Jerry Joyce and Jack Szostak are superb scientists who recognized early on that ribozyme catalysts in a cellular compartment are potential stepping stones toward the origin of life. Jack and Jerry independently showed how a system of enzymes and RNA could evolve, and Jack is now leading the way toward establishing a laboratory version of artificial life.
Then there are the authors of papers I have read with pleasure, learning from each. We regularly meet at Gordon Conferences, Astrobiology meetings, and ISSOL Congresses all over the world. Here they are, the colleagues who inspired many of the ideas that I discuss in First Life: Jeff Bada, John Baross, Steve Benner, Sherwood Chang, John Cronin, David Desmarais, Pascale Ehrenfreund, Jim Ferris, Nick Hud, Bill Irvine, Noam Lahav, Antonio Lazcano, Luigi Luisi, Lynn Margulis, Marie Christine Maurel, Stanley Miller, Leslie Orgel, Sandra Pizzarello, Carl Sagan, Bill Schopf, Steen Rasmussen, Jack Szostak, David Usher, Art Weber, and Richard Zare. Sadly, John C., Stanley, Leslie, and Carl are no longer with us in person, but their ideas are alive and will continue to influence our thinking for years to come.
I reserve particular thanks for Gail Fleischaker. In the 1980s, Gail was a graduate student working with Lynn Margulis, and her field of study was in the realm of philosophy of science. Gail was among the first to explore the idea introduced by Humberto Maturana and Francisco Varela, that life was unique in being autopoetic (self-initiating and self-sustaining) and that any definition of life must include bounded compartments. Gail and I had the pleasure of coediting a previous book called Origins of Life: The Central Concepts.

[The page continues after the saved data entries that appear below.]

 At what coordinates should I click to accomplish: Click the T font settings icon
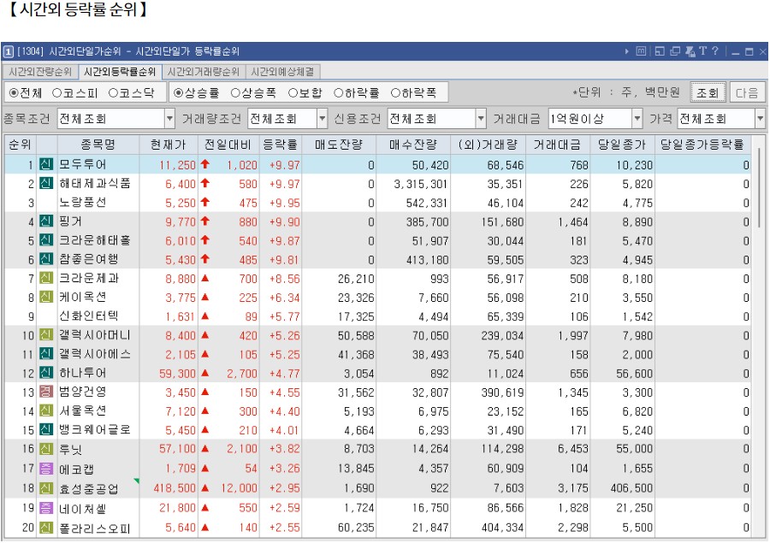(x=703, y=51)
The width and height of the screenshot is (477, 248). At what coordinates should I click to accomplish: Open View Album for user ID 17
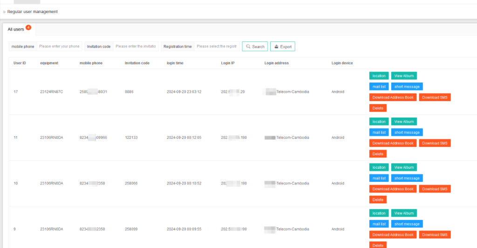(404, 76)
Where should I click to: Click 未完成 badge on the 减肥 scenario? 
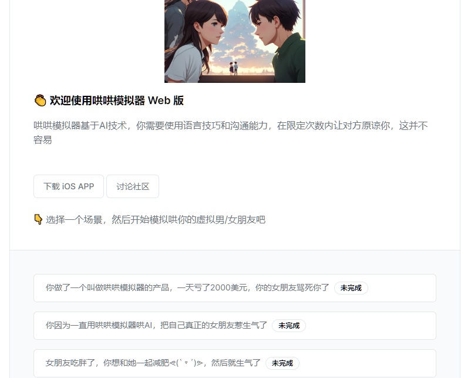click(282, 363)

I also want to acknowledge the wonderful graduate students and postdoctoral associates who were brave enough to spend a few years in my lab. Why brave? Well, most grad students and post-docs expect to get a job when they complete their research, but there are virtually no jobs with the title Origins of Life Researcher. Despite this, all of them are gainfully employed, mostly in the academic world, but a few in industry and government labs. From A to Z, my special thanks go to Charles Apel, Gail Barchfeld, Ajoy Chakrabarti, Will Hargreaves, Dmitri Kirpotin, Sarah Maurer, Pierre-Alain Monnard, Trishool Namani, Felix Olasagasti, Sudha Rajamani, Sara Singaram, Roscoe Stribling, Sasha Volkov, and Helmut Zepik.
Not much happens in science without funding from research grants, and virtually all of my research described here was supported by grants from the NASA Exobiology and Astrobiology programs. And not much happens in publishing without agents and editors. Carol Roth found a home for this book at UC Press, and Blake Edgar shepherded the rough draft manuscript through a two-year process, gently guiding the writing task in helpful directions. I thank Kevin Plaxco, Jack Farmer, and Bob Hazen for their careful reading of the first draft and their kind comments.